Texte extrait
____________

Alors que des personnes ont été placé en garde à vue suite à une manifestation, qu'il s'agisse des gilets jaunes, de la réforme des retraites, de la marche pour le climat et bien d'autre, le législateur et le gouvernement ont tendu à promulguer des sanctions contre les manifestants les plus violents. Allant du simple rappel à la loi à une interdiction de se rendre à Paris pendant plusieurs mois, la loi du 10 avril 2019 dite anti-casseurs élargie les sanctions définies par le Code pénal.
Les manifestations souvent nombreuses en France ont été particulièrement réprimées au cours de l'année 2019. Qu'il s'agisse des manifestants plus nombreux ou plus violents, il est dénombré de très nombreuses mises en garde à vues, voire de dispersion par les forces de l'ordre de mouvements dès leurs débuts. De plus, les procès pour violences policières se comptent également.
Alors quel est l'état du droit de manifester en France aujourd'hui ?
Cette question est aujourd'hui particulièrement importante en raison des nombreux mouvements sociaux en oeuvre et des dérives dans l'usage de la force non-proportionnée et non nécessaire parfois, qui ont pu ressortir au cours de la dernière année.
I - Un droit garanti et organisé
La liberté de manifester est un droit garanti par l'article 10 de la DDHC de 1789, intégrant le Préambule de la Constitution. Il dispose que « Nul ne doit être inquiété pour ses opinions, même religieuses, pourvu que leur manifestation ne trouble par l'ordre public. » Il est également protégé par l'article 9 de la CEDH. L'entrave à l'exercice de cette liberté est pénalement réprimée.

____________

Section des données
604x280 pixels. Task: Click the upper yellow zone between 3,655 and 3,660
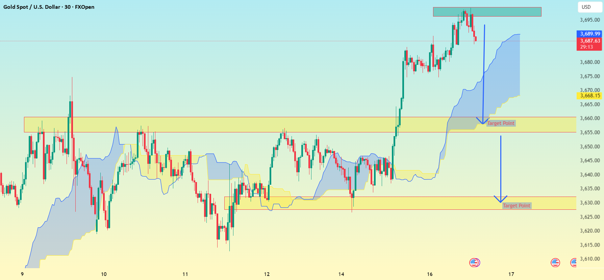click(300, 125)
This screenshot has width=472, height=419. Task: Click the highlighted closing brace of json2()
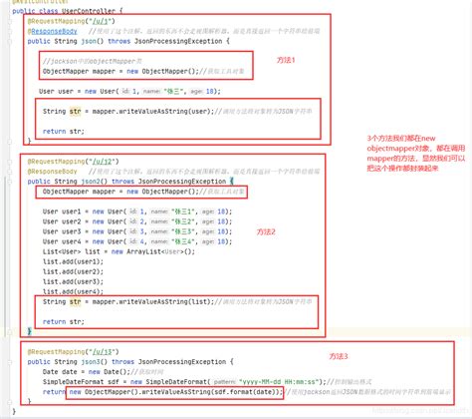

____________

Exercice
Indiquez si chacune des affirmations suivantes concorde avec le texte sur le droit de manifester, en répondant par oui ou par non et en citant textuellement les mots du texte qui tranchent.
1. La loi du 10 avril 2019 est qualifiée d'anti-casseurs.
2. La liberté de manifester est garantie par l'article 9 de la DDHC de 1789.
3. Les manifestations ont été particulièrement réprimées au cours de l'année 2018.
La liste n'entre aucunement en ligne de compte ici.

Résultat attendu
1. Oui : « la loi du 10 avril 2019 dite anti-casseurs »
2. Non : « garanti par l'article 10 de la DDHC de 1789 »
3. Non : « particulièrement réprimées au cours de l'année 2019 »